Exercise objective>
Every line containing "Given" should be copied out. Go through the entries and find them.
[Records for this task — start]
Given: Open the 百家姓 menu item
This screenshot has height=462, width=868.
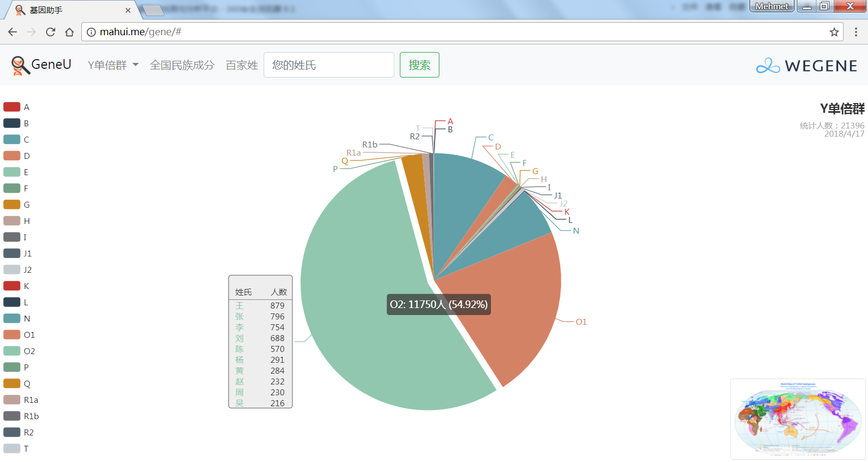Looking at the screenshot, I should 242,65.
[Records for this task — finish]
[Records for this task — start]
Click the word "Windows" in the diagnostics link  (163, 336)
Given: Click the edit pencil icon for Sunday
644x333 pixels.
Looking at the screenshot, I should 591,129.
[Records for this task — finish]
Answer area>
Given: Open the 百家姓 menu item
Given: Click the edit pencil icon for Sunday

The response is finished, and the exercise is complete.